Wednesday, December 2, 2009

Google v. Murdoch

Our Republic and its press will rise or fall together.
-Joseph Pulitzer

I recently listened to a WBUR On Point podcast called Google vs. Murdoch.

While Murdoch and Google's back and forth was discussed (Murdoch recently said he was going to erect a pay wall around his content and disallow Google to index it), the majority of the conversation was about journalism's failing business model in the face of Internet technologies.

It was an interesting conversation to consider against the conceptual backdrops of thinkers like Clay Shirky and the authors of The Cluetrain Manifesto.

The issues discussed got to the heart of the issue: human behavior is shifting and so are the business models that were previously supported by those behaviors.

An interesting glimpse into just how destructive the Internet has been to the dacades-old business model of newspapers, the podcast was a good glimpse into the range of ideas about journalism after the collapse of newspapers.

In the face of newspaper's financial hardships, Schumpeter's Creative Destruction is a useful conceptual framework.

Schumpeter saw Creative Destruction as "process of industrial mutation that incessantly revolutionizes the economic structure from within, incessantly destroying the old one, incessantly creating a new one."

In the case of journalism, it appears that newspapers and the means of production that supported them aer being destroyed as a new means of production is being created.

It will be interesting to see what comes of attempts to imprint the same content-driven industrial business model onto the networked, information economy.

Tuesday, December 1, 2009

READING: The Cluetrain Manifesto

Markets are conversations...
Companies need to come down from their Ivory Towers...
Hypertext is inherently nonhierarchical and antibureaucratic...
Reading The Cluetrain Manifesto, it is hard to believe that the book was written ten years ago.

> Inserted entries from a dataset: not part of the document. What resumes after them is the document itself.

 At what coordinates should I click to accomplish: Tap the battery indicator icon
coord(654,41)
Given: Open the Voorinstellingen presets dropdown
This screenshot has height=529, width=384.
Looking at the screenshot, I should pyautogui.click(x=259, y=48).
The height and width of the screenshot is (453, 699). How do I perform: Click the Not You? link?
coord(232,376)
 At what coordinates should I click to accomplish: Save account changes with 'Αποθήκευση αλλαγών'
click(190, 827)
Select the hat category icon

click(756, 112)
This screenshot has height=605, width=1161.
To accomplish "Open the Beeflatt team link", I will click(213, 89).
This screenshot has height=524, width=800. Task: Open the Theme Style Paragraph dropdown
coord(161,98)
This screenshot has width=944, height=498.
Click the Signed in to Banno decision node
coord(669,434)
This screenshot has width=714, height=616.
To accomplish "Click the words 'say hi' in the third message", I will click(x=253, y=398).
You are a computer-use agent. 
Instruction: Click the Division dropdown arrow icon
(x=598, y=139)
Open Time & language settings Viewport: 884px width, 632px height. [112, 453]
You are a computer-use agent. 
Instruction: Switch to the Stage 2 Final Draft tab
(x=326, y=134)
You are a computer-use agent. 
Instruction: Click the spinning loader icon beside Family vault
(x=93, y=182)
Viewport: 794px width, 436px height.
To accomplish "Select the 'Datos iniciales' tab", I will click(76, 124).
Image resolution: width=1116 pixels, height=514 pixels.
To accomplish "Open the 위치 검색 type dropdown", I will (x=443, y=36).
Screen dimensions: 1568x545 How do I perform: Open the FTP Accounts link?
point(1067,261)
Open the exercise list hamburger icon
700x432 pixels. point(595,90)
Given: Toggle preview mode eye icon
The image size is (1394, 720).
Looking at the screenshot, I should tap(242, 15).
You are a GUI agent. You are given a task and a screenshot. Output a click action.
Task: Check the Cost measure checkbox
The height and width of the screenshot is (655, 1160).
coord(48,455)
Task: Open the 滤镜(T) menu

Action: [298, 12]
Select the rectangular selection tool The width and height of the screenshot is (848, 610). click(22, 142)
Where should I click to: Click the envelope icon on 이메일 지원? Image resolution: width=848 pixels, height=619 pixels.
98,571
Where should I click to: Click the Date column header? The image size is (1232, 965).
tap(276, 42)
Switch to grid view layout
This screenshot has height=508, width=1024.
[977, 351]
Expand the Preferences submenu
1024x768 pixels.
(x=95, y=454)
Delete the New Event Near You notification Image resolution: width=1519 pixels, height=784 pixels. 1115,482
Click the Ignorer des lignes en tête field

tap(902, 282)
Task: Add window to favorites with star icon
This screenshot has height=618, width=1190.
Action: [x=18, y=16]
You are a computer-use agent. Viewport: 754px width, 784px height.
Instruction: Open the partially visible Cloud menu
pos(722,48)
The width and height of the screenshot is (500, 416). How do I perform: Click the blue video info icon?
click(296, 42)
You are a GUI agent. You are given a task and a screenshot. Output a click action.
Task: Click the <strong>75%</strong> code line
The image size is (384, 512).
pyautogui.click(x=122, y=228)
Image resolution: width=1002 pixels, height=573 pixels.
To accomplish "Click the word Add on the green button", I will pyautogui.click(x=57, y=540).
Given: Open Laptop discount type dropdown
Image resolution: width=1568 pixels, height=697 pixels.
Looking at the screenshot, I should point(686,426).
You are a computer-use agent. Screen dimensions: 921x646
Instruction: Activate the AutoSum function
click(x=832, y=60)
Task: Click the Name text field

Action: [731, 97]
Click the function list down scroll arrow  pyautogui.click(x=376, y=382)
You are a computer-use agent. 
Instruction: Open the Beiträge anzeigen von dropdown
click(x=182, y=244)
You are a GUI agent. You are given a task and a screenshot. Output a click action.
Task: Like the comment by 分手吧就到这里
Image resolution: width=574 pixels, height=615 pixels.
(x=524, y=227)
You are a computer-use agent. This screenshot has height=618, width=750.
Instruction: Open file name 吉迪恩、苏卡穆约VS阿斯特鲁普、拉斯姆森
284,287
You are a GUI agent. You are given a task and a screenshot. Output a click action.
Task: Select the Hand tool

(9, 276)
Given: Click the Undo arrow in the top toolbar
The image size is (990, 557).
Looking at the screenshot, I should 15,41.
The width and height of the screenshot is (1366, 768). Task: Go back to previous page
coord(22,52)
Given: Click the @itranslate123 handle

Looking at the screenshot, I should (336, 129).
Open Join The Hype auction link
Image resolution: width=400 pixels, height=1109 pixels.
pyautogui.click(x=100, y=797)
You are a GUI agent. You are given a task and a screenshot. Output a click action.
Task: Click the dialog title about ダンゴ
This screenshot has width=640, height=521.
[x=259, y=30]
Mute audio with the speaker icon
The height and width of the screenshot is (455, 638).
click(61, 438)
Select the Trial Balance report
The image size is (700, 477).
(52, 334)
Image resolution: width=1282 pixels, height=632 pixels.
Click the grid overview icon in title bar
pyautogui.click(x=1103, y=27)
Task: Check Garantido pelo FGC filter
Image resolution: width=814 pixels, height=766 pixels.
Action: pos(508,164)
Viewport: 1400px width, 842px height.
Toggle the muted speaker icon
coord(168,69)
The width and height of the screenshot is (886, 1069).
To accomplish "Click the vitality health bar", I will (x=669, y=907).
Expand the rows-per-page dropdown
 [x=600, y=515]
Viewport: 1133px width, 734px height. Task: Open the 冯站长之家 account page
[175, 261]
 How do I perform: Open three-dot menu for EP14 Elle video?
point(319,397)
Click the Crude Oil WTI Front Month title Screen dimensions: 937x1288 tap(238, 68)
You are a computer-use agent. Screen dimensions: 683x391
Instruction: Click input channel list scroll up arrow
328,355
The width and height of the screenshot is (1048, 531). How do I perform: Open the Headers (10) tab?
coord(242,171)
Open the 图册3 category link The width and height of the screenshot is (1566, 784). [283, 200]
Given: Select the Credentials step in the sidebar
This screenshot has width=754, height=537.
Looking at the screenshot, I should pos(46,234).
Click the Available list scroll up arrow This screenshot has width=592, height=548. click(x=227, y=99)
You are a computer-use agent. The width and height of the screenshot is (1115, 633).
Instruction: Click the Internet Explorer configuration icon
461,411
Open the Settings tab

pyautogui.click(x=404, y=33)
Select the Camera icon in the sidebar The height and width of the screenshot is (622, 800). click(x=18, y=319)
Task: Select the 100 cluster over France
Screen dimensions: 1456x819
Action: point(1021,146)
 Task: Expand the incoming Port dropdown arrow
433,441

A book of 95 theses for business thinkers to transition into the post-industrial information economy, The Cluetrain Manifesto is mandatory reading for anyone trying to stay ahead of changes in the marketplace of ideas and the marketplace of goods.

Driven by the logic and distributed, conversational architecture of the Internet, the information economy has different rules and The Cluetrain Manifesto does a good job of mapping the new ruleset.

A major subtext to the information economy that the authors of the Cluetrain Manifesto speak to is the transition from supply side control of the market (held by large companies) to demand side control of the market (held by comsumers with more choices).

Customers will increasingly make new things on businesses: more transparency, more humanness, more listening, less broadcast.

Saturday, November 28, 2009

READING: Millenial Makeover

According to Winograd and Hais in their book Millenial Makeover, every four decades America experiences a major political upheaval as a new and dynamic generation of Americans gains political power and new communications technologies emerge that allow that generation to mobilize.

As the Millenial generation (b. 1982 - 2003) - the most racially diverse generation in the history of the country - becomes more politically powerful, Winograd and Hais predict America will undergo a 'civic political realignment.'

Characterized by 'cooperative efforts to resolve societal problems and build institutions,' civic realignments are marked by an increasing desire for the government to deal with economic and social welfare issues.

Given the Millenial generation's community-mindedness, more positive view of the government, and literacy with Internet technologies, the book effectively argues that there are large changes afoot in American Politics and that we are entering a period of renewal and expansion of government institutions.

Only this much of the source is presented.